NPR ran a piece yesterday morning on literacy in Afghanistan and the general lack of books. Libraries (like everywhere else) have no heat or electricity, and can open for only a few hours each morning. Most of the books not burned by the Taliban have been locked away. What’s left are dreary volumes on 1960s American and Russian foreign policy, remnants of a long-ended propaganda war. Many ‘permitted’ books have been destroyed for paper to wrap food. Only 30% of the population is literate now. Jackie Lydon interviewed a hopeful 18 year old who explained that since the libraries were open only during working hours, no one could go, but that the booksellers in the stalls outside would now rent books for a few pennies a time. Shades of the traveling libraries of 19th century England.

I never stint on books. I buy and read them greedily, and I like to own rather than borrow because my bookshelves are a physical map of mental furniture. Growing up, I used to annoy my father by never using bookmarks. Instead, I left books open and face down, breaking the cheap spines. I also used to eat my books, literally—a childhood tic I’ve never known anyone else to have. My Enid Blytons were published on cheap, woody paper that yellowed as you read it. I used to tear a strip or several off the bottom of each page—margins only, never print—and dissolve it on my tongue, like communion wafer. This was oddly comforting. I grew out of it as I grew into trade paperbacks. The higher quality paper did not melt as satisfyingly as pulp.

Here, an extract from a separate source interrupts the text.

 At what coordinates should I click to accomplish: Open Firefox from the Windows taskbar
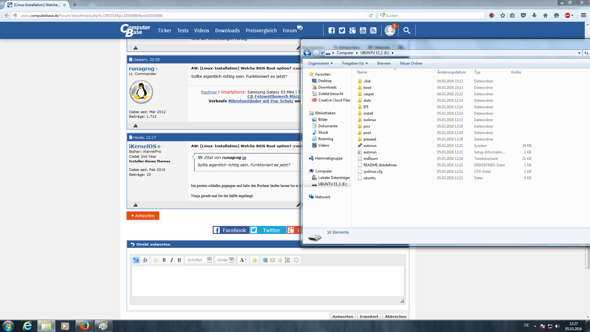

Naturally, this weird habit also drove my father mad.
—You don’t look after your books! Jesus, why do you eat them?
His own were treasured; each paperback inscribed with his beautiful signature. When he was eight or nine, the schoolmaster walked the few miles up to my grandparents’ cottage in Roscommon.
—John is very bright. He must have books.
Dutifully, my granny went to town and bought him two books. He gulped them down in an afternoon, which convinced her they were a waste of money. He never got books of his own again until he was old enough to buy them.

Is this story true? I don’t know. My mother told me when I was twenty. It made me ashamed of my disregard for the college English books thrown around my bedroom, covered in coffee stains and spilled make-up. Perhaps it’s why the NPR story touched me more than accounts of far worse privations.

I ran my fingers across my shelves when I got home last night, reacquainting with my old friends and enemies (Eggers, this means you). This generation of my books has straight, unbroken spines and uneaten pages. And each is carefully inscribed with my signature. I wish everyone were as lucky as I am.